Right now most of our callers come from the Dallas/Forth Worth area because it's our biggest market (number 5 in the country, I believe), followed by Wisconsin (where we're on statewide) and Indiana, where the show is on two stations but is relatively new there — there's always a backlog of calls in new markets that inevitably start with "I've been wanting to ask someone this question for years." There's also the fact that Indiana sits right on the edge of at least one fairly well pronounced dialect frontier, which brings different modes of speech into contact, which in turn generates lots of questions.
posted by Mo Nickels at 11:28 PM on January 12, 2011 [10 favorites]

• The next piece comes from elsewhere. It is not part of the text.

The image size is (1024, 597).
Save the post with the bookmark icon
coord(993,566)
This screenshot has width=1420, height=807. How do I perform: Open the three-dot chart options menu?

, most of our podcast listeners live in markets in which we are also broadcast over the air,

This is really interesting! I'm a huge radio junkie, but this makes such good sense intuitively. Not only do have the radio on a lot around the clock, but I listen to podcasts too (at work, on the train), and for the most part, they're shows that I also listen to in live broadcast, and only discovered because they were broadcast and I happened to catch them. I find that it's hard to troll for good podcasts using iTunes, because there is so much to wade through, and you really want to listen and understand the feel of a show before devoting a lot of storage space to it. There are a few exceptions - recommendations for podcasts in MeFi threads, for instance, lead to some good ones.

Radio is a beautiful medium. Glad you are putting such interesting content on it (and I wish I could hear this show on my affiliates, but will look for the podcast!)
posted by Miko at 7:55 AM on January 13, 2011 [1 favorite]


No
posted by dougrayrankin at 10:07 AM on January 13, 2011


Cool. I never saw the original thread but I'll just add that my daughter talked very early and my son talked late and had garbled speech. We got ear tubes put in and he almost immediately started talking normally and much more frequently.